### THE PROBLEM:
Leave every picture out, then reproduce the rest of the listing exactly.

### EXERCISE DATA:
##########

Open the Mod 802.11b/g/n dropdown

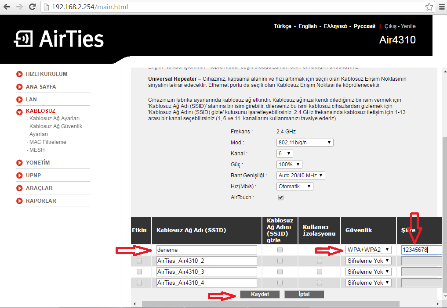305,143
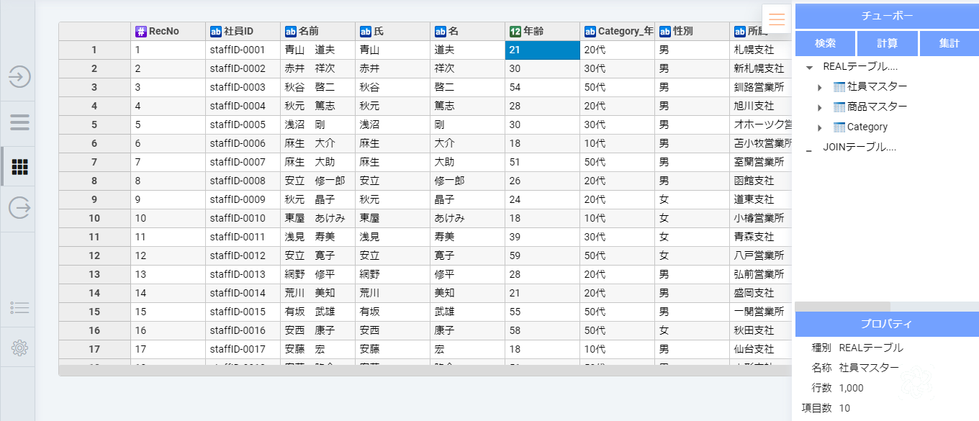Viewport: 979px width, 421px height.
Task: Click the import arrow icon in sidebar
Action: [x=19, y=77]

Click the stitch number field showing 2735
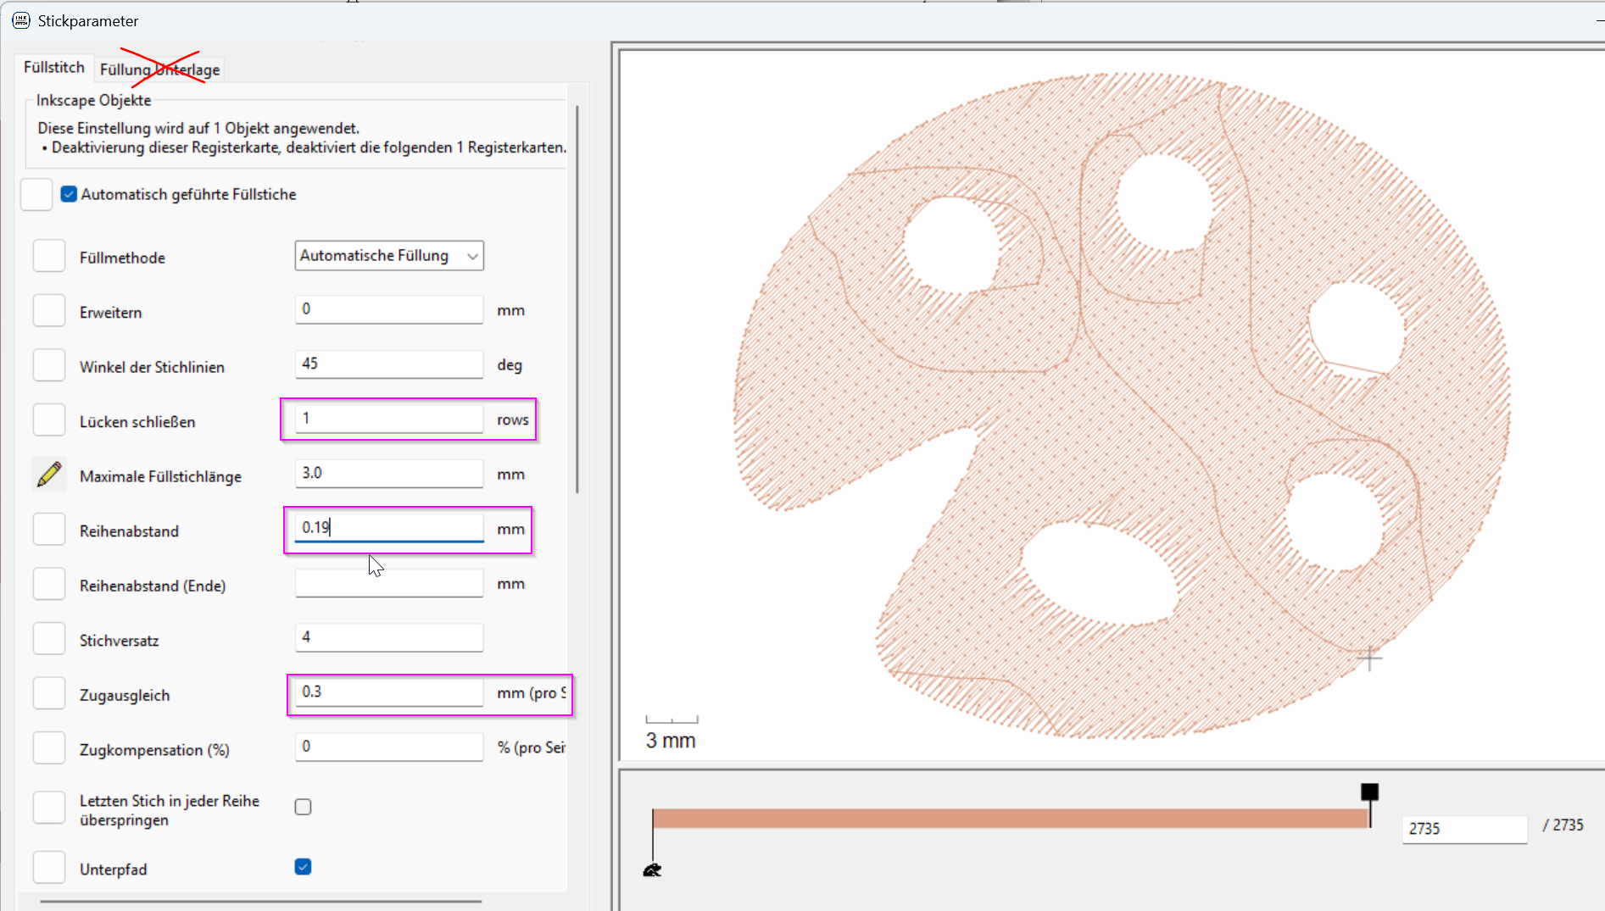click(1463, 828)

##########

### PROBLEM SOLUTION:
Open the Mod 802.11b/g/n dropdown

305,143
Viewport: 979px width, 421px height.
Task: Click the import arrow icon in sidebar
Action: [x=19, y=77]

Click the stitch number field showing 2735
click(1463, 828)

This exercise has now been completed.